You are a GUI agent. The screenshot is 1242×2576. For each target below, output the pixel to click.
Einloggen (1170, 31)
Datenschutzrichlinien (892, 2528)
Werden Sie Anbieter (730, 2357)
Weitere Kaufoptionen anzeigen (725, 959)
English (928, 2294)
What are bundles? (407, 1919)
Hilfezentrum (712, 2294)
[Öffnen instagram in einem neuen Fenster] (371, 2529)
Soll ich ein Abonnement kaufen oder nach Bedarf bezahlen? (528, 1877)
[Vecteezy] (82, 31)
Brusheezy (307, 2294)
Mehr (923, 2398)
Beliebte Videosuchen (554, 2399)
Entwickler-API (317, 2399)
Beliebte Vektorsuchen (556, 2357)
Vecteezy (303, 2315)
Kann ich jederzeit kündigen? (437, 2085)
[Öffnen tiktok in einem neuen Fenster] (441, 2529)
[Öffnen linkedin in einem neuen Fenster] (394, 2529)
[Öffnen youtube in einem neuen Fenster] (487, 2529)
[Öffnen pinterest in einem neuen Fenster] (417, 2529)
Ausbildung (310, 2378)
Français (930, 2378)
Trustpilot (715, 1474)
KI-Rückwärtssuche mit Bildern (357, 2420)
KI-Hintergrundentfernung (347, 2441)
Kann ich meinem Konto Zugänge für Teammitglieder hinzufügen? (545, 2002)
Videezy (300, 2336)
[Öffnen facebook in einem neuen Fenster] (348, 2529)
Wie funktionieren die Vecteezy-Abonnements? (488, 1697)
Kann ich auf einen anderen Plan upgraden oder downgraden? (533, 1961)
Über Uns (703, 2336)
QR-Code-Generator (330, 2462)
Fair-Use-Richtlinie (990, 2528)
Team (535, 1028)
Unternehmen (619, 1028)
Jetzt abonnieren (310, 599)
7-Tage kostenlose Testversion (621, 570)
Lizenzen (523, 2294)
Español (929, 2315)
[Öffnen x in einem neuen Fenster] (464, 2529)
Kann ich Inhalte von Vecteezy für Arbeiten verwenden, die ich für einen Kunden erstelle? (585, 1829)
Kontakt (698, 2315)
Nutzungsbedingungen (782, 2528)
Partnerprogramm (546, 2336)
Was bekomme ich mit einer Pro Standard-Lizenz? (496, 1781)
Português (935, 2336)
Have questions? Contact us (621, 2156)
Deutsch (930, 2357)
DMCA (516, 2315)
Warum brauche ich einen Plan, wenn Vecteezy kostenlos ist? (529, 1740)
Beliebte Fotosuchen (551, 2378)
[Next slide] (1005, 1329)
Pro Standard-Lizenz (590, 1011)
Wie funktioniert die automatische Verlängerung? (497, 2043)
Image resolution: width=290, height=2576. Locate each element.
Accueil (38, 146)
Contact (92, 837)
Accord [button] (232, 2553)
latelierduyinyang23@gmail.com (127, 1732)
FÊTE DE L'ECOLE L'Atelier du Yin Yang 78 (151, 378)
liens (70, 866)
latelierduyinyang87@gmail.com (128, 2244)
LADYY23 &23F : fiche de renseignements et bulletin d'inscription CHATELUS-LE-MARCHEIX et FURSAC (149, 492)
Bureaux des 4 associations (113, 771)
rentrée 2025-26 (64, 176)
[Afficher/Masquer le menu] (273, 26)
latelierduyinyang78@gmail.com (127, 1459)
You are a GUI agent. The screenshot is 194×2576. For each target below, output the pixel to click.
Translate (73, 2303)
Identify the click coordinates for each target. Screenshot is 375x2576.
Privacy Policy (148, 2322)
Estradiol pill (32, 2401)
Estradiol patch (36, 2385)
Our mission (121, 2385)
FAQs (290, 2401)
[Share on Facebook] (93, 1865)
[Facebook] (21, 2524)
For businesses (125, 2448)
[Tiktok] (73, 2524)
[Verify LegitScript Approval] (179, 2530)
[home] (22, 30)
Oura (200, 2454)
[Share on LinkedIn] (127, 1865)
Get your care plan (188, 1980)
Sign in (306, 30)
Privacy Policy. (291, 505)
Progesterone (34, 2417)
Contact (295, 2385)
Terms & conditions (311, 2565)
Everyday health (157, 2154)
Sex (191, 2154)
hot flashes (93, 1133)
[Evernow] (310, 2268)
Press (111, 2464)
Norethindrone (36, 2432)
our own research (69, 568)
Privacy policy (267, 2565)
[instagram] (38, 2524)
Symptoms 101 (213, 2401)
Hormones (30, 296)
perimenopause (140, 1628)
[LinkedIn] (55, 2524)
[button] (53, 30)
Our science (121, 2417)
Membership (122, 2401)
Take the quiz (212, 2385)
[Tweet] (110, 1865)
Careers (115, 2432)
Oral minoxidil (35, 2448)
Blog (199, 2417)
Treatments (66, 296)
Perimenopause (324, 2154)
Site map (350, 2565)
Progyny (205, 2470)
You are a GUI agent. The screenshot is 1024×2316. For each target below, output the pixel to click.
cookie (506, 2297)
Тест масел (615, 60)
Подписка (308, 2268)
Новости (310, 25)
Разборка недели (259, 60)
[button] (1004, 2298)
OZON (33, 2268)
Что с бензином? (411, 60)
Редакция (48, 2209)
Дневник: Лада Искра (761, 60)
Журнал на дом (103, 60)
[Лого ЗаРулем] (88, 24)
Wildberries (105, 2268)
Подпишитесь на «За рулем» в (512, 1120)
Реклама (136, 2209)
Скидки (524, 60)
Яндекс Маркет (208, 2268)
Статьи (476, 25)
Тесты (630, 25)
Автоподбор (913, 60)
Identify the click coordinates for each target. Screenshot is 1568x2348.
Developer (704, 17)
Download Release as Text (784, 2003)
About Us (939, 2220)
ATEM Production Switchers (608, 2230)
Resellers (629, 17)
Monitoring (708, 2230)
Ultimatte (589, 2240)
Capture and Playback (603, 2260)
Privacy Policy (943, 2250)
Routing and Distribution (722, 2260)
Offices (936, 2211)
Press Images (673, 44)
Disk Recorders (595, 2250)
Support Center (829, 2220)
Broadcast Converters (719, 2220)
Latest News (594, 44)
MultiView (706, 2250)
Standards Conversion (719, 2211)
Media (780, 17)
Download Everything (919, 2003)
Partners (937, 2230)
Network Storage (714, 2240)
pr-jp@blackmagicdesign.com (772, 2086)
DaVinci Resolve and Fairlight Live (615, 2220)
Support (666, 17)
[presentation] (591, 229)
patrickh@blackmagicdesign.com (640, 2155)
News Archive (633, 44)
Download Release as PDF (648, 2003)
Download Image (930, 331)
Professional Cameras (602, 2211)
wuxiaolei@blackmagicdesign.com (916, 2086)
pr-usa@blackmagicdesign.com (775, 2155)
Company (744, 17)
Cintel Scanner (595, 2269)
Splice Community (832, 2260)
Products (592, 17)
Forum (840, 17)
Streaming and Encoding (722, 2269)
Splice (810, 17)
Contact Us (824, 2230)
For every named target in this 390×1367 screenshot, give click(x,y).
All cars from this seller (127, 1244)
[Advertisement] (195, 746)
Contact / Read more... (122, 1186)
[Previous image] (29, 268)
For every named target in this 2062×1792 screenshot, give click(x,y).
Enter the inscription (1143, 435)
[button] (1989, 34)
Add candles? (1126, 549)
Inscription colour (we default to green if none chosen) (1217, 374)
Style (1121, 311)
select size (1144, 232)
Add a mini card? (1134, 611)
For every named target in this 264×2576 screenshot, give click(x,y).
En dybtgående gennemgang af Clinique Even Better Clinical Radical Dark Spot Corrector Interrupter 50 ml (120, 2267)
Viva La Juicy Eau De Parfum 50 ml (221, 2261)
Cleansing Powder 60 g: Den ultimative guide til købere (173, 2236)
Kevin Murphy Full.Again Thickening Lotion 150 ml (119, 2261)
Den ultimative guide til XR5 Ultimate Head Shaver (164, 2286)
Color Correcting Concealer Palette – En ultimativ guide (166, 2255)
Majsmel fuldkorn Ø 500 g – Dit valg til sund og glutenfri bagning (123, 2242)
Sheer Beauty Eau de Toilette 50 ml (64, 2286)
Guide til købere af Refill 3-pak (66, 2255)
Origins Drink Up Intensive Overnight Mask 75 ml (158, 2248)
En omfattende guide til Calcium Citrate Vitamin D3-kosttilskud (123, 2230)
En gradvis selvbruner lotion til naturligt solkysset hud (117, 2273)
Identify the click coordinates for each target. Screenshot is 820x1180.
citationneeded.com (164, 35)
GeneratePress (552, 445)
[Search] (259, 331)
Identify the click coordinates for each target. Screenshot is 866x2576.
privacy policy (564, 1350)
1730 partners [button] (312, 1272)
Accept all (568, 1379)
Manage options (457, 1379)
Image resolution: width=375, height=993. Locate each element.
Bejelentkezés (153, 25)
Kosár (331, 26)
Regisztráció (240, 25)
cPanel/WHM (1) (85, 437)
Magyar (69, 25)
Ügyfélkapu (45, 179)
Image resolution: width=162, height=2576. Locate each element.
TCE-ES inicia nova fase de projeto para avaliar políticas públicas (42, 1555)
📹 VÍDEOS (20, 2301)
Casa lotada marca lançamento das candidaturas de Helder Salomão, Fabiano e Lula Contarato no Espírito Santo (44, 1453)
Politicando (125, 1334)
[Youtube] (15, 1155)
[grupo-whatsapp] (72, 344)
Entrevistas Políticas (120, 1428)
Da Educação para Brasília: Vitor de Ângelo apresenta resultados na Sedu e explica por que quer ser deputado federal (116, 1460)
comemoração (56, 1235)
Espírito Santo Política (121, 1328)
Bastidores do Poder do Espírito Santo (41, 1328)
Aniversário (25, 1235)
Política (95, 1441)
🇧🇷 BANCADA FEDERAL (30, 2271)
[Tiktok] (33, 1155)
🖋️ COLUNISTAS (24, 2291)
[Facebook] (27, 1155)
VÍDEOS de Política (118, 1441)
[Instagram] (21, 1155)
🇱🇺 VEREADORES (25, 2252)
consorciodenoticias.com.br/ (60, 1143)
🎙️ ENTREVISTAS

□ □ □

Your goal >> Everything from the line that has "Kosár (331, 26)" to the final line above should be retyped exactly, and nothing else.

Exercise result >>
Kosár (331, 26)
Regisztráció (240, 25)
cPanel/WHM (1) (85, 437)
Magyar (69, 25)
Ügyfélkapu (45, 179)
Image resolution: width=162, height=2576. Locate each element.
TCE-ES inicia nova fase de projeto para avaliar políticas públicas (42, 1555)
📹 VÍDEOS (20, 2301)
Casa lotada marca lançamento das candidaturas de Helder Salomão, Fabiano e Lula Contarato no Espírito Santo (44, 1453)
Politicando (125, 1334)
[Youtube] (15, 1155)
[grupo-whatsapp] (72, 344)
Entrevistas Políticas (120, 1428)
Da Educação para Brasília: Vitor de Ângelo apresenta resultados na Sedu e explica por que quer ser deputado federal (116, 1460)
comemoração (56, 1235)
Espírito Santo Política (121, 1328)
Bastidores do Poder do Espírito Santo (41, 1328)
Aniversário (25, 1235)
Política (95, 1441)
🇧🇷 BANCADA FEDERAL (30, 2271)
[Tiktok] (33, 1155)
🖋️ COLUNISTAS (24, 2291)
[Facebook] (27, 1155)
VÍDEOS de Política (118, 1441)
[Instagram] (21, 1155)
🇱🇺 VEREADORES (25, 2252)
consorciodenoticias.com.br/ (60, 1143)
🎙️ ENTREVISTAS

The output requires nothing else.